Switch implementation based on circumstances.

Ryan S. Arnold ryan.arnold@gmail.com
Thu Dec 6 18:44:00 GMT 2012


On Thu, Dec 6, 2012 at 12:40 PM, Ondřej Bílka <neleai@seznam.cz> wrote:
> Hi,
>
> I noticed that at several places we can use fast implementation most of
> time and switch to more generic one only after some function is called.

Could you use the IFUNC mechanism for this?

https://www.ibm.com/developerworks/wikis/display/LinuxP/Optimized+Libraries#OptimizedLibraries-TargetSpecific

> This mostly applies to fact that in single thread programs locking is
> not needed. I want to do something like compile file twice first time
> with locks on and second off. Then I would and hook in pthread_create+shmat
> that switches implementation.
>
> malloc, printf ... would benefit most from this one.

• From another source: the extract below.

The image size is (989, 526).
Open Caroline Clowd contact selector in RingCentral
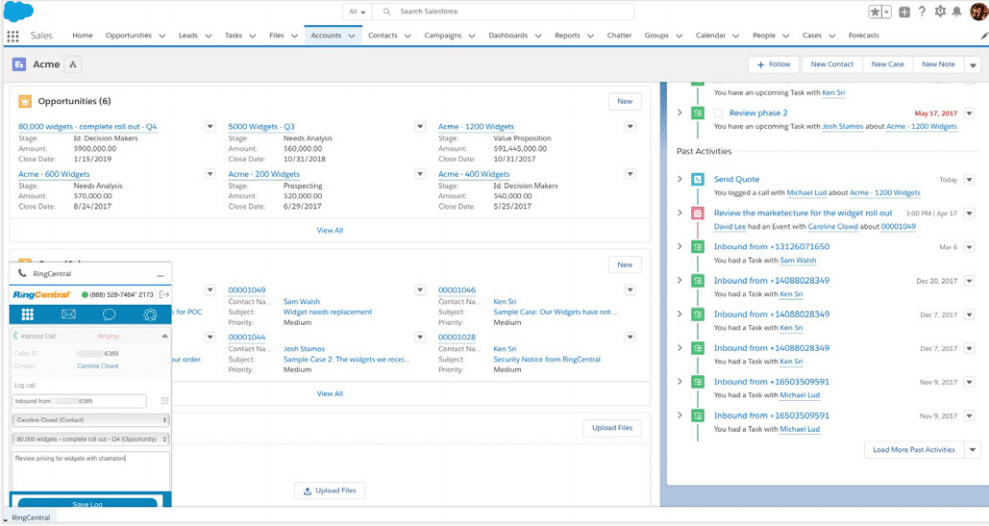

The problem with having a single threaded application traverse down a
non-locking path in code like malloc is that there are always the
cases of signal handler abuse.  Someone calls a function in a signal
handler that calls malloc.  But malloc was interrupted in mid-process.
So instead of getting deadlock like what happens now, you get a huge
undebuggable mess.


I'm in the camp that I don't think printf should ever been seen as a
performance path that needs improvement.  The runtime type checking
requirements introduce way too many burdens.


> Second is locale depended optimalizations where a hook for setlocale is
> needed.
>
> I do not know what is best way to collect hooks. One possibility is single
> file where you write all affected functions.

More opportunity for IFUNC.

I think when implementing some new features and writing new code that
using STM might be better than trying to have two implementations.